Tom Grosh alerted me to this October, 2003 Christianity Today interview with Yale University professor Lamin Sanneh, Sanneh's observations are especially important in light of the great division in the worldwide Anglican Communion between the Third World countries and the West, particularly the American Episcopal Church.
Sanneh was born in The Gambia of African royal descent, raised an orthodox Muslim in a highly-educated family, and became interested in Christianity through reading about Jesus in the Qur'an. He eventually became a Christian—with more hindrance than help from missionaries and Western-based churches—and contributes all this perspective to his analysis of Western Christianity and the future of Christianity in general.
Some points that particularly interested me:
- [When asked how his early life differed from that of the typical North American] It's like living on another planet.
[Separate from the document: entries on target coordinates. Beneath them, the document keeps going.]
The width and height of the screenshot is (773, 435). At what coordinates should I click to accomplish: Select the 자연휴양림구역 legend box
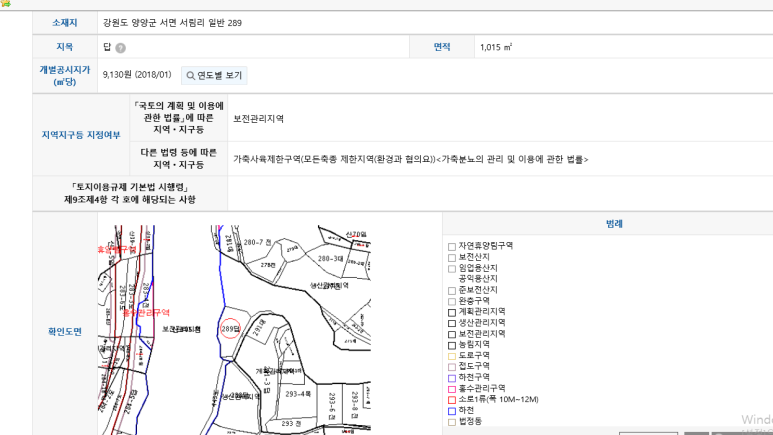click(x=452, y=246)
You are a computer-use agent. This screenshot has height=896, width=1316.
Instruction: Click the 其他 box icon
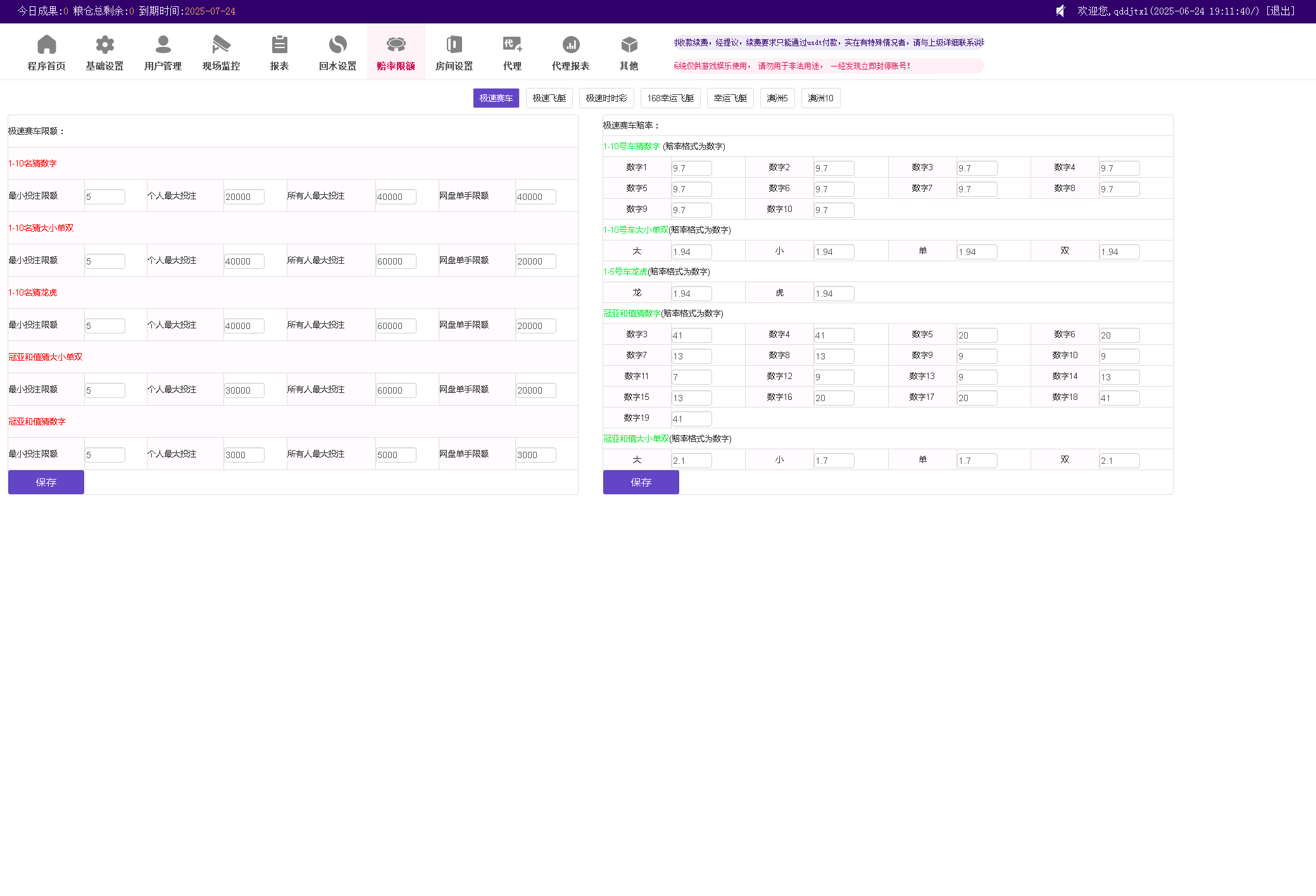[629, 45]

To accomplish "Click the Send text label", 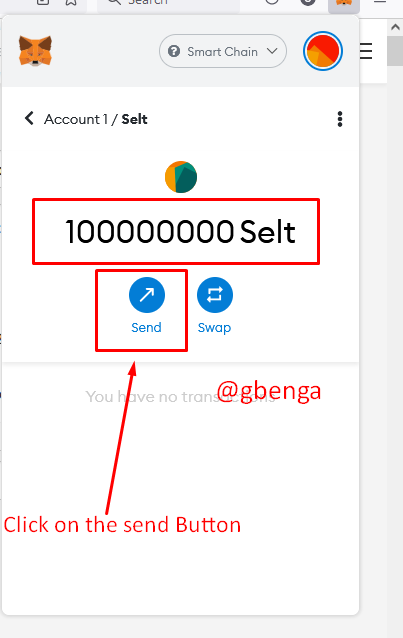I will tap(146, 328).
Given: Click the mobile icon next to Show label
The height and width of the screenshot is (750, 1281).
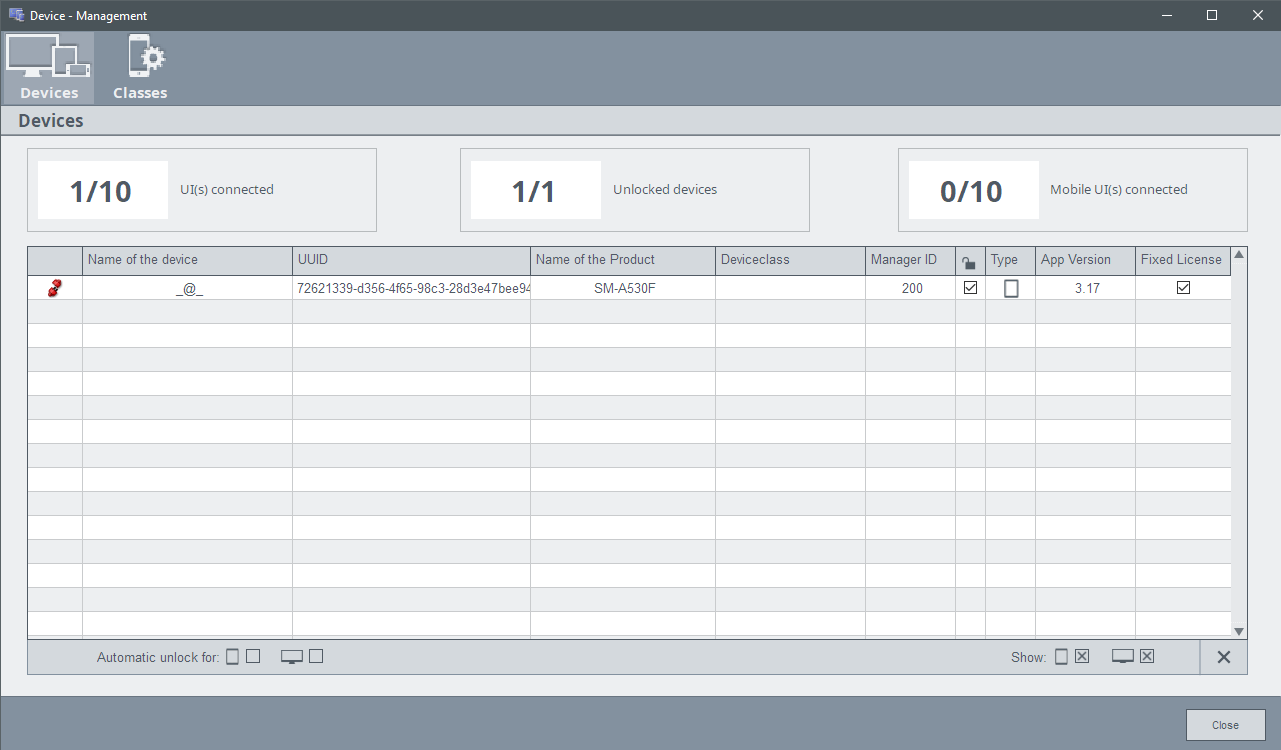Looking at the screenshot, I should point(1061,657).
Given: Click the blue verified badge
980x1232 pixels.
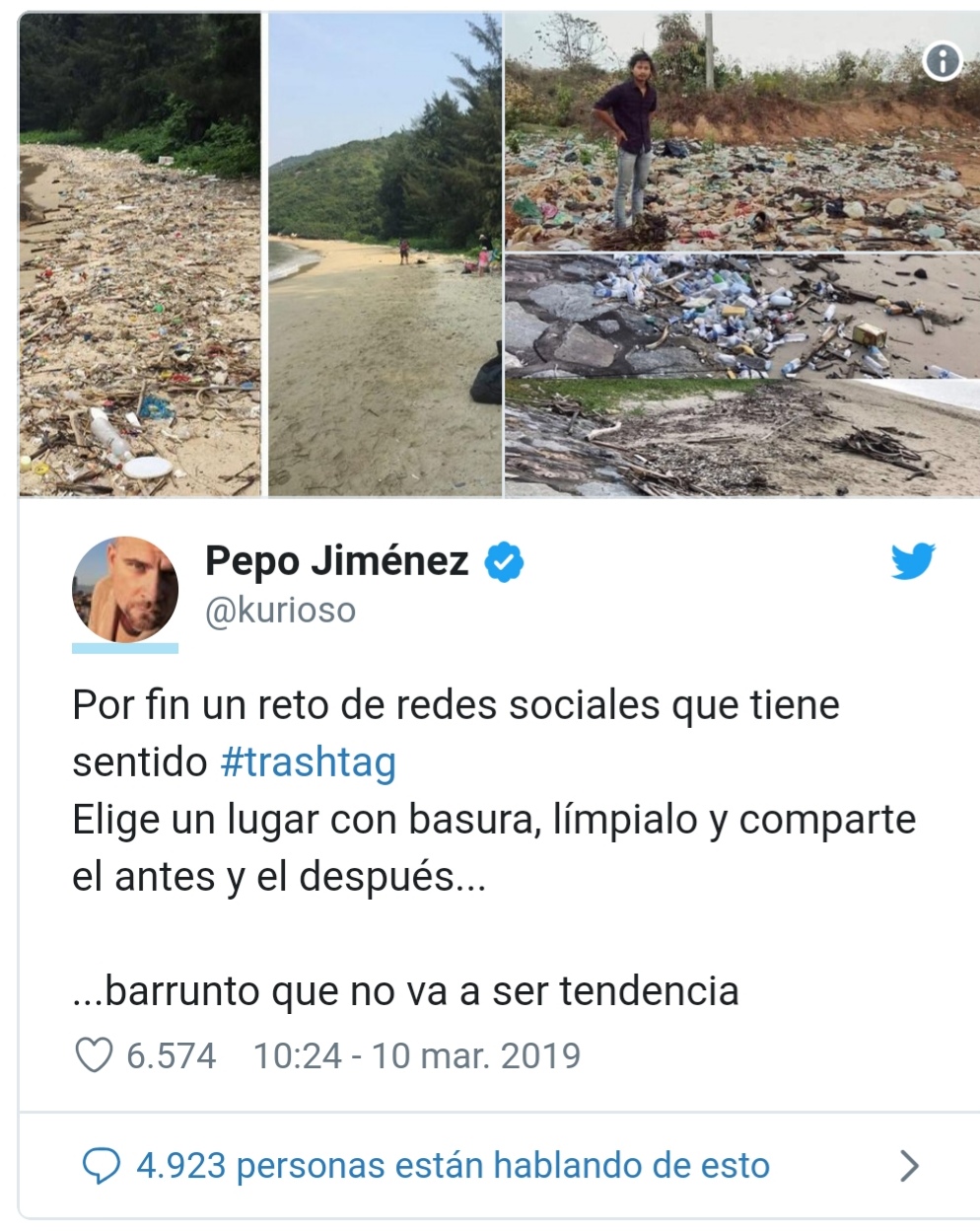Looking at the screenshot, I should [504, 562].
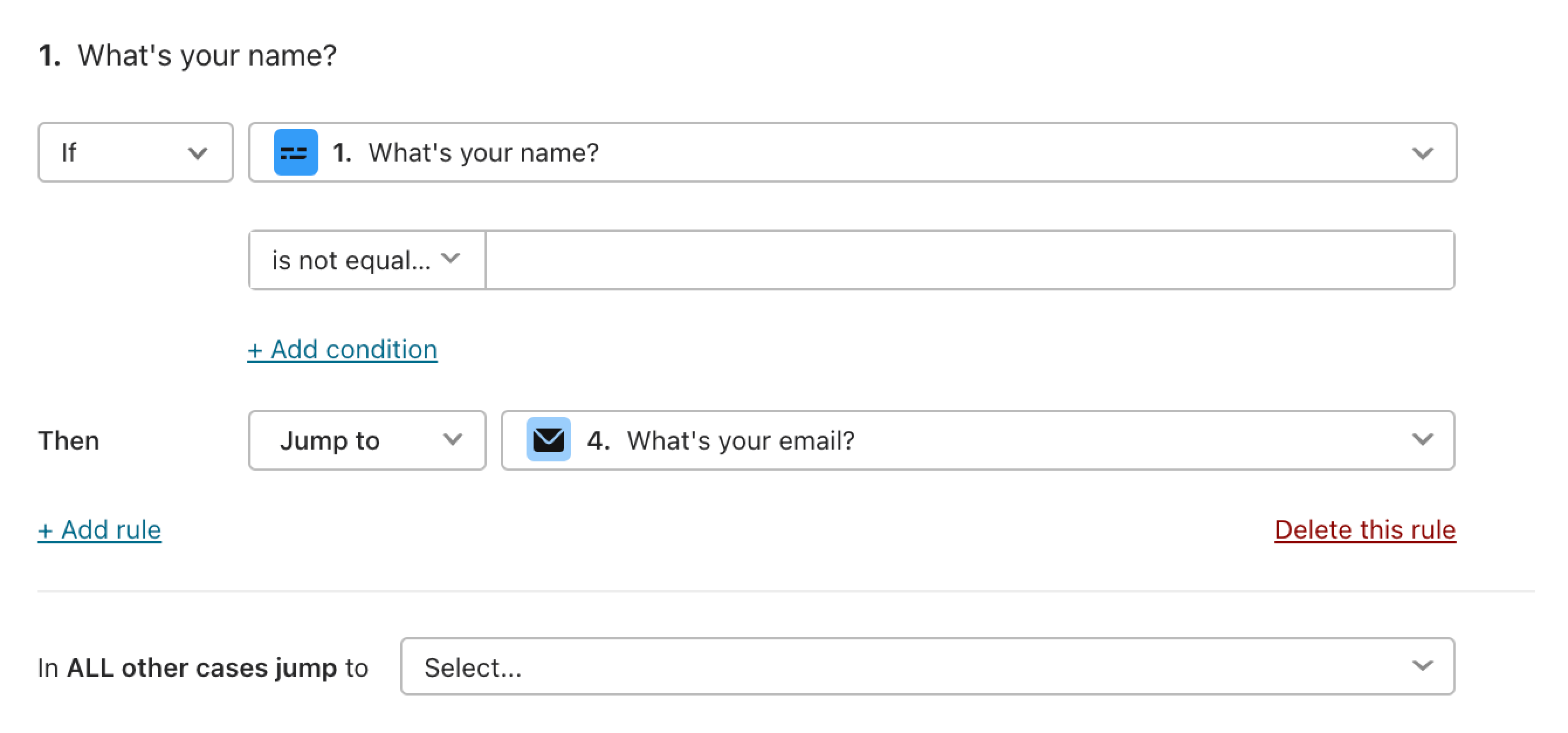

I was raised in a culture where the stress is not on the individual but on the community, on tradition, on fidelity to past models, on respect for parents and elders, on rote memorization of knowledge, on scarce material resources offset by a wealth of social capital. We had limited access to the modern world, but lavish access to family and clan achievement and honor. We had close proximity to the natural world without the demand to subdue and exploit it.
- Once the choice was made about the significance of Jesus in God's work of salvation, it was not difficult to make the decision to join the church. Getting accepted in the Protestant church, however, was a different matter altogether, thanks to the church's suspicion and skepticism....I do not know the reason for that. It could be cultural, it could be liberal distrust of religion, it could be residual hostility toward converts as illegitimate fruits of mission, it could be unfamiliarity with non-white people, it could be presumptions about my political motives and leanings, it could be any or all of the above.
- We should remember that while God and Jesus are swear words in the West, that is not so in the Muslim world. People would never take the name of God and God's prophets in vain. We need a dose of Islam's reverence to keep us honest about our own faith.
- The African members of my extended family have little conception of my world, little idea of the milieu of my life and work and the expanding network of friends and colleagues spread across the world. For many of them, the West is the land of riches, and so it appears implausible to them that anyone could be said to be successful who was not successful in the financial sense. I am often tempted to lecture them about mortgages, college tuition, about the insurance Leviathan that engulfs home, car, body, limb and teeth, about fuel and utility bills, or about Uncle Sam's long and heavy hands on our wages and our spending. An occasionally sympathetic listener might say perceptively, 'but you don't own yourself anymore,' but otherwise it is a futile exercise. The love of money is a universal desire, admittedly, but being in America turns it into a prerequisite. It trumps everything else.
- The cultural captivity of Christianity in the West is nearly complete, and, with the religion tamed, it is open season on the West's Christian heritage. But I don't believe that dismantling the West's Christian heritage will protect the West from ideological intolerance of the most damaging kind. I worry about a West without a moral center facing a politically resurgent Islam.
- [Comparing Christianity in Africa and in America] The main difference I see is the difference between a post-Christian American society and a post-Western Christianity rising in Africa and elsewhere. The one is in decline, at least intellectually, and the other is in spate.
- [On the role of Christianity in preserving indigenous life and culture] Christianity is invested in languages and cultures that existed for purposes other than Christianity, including the names by which local people call God. To that extent, Christianity has been anticipated, and to that extent, too, it has fulfilled the potential of cultures. Christianity has not so much been divided by the languages of the world as been enriched by them, and enriching them in turn. The overwhelming majority of the world's languages have a dictionary and a grammar at all because of the modern missionary movement. With such systematic documentation the affected cultures could promote themselves in unprecedented and unsuspecting ways. More people pray and worship in more languages in Christianity than in any other religion.
- At [the Anglican Communion's Lambeth Conference], and subsequently, there was widespread consternation among Western bishops that the Third World bishops seemed misguided enough to think that the Bible could replace enlightened reasonableness as a standard of guidance and Christian teaching. The unprecedented large conversions taking place in Africa and elsewhere were viewed as unwelcome resistance in the path of the West's cultural juggernaut.
- The West limits its role in the new Christianity to taking precautions against too close an encounter with it. According to many church leaders, the Anglican Church is threatened with a major schism in the foreseeable future. The extraordinary irony is that Anglicanism has never been stronger, never more appealing and more global in membership than at present. In the mystery of God, you wonder whether that energy will find other channels rather than dissipate entirely.
It is interesting how some of his comments resonate differently with me after having read Mere Discipleship. The interview closes with these challenging and encouraging words:
An extraordinary new world of Christianity is now unfolding before our eyes. It is an unprecedented world, something that will change the face of Christianity. In other words, Christianity today has never been more vibrant, more varied, more pro-active, and more widespread. The text for it might be, "Behold, I make all things new."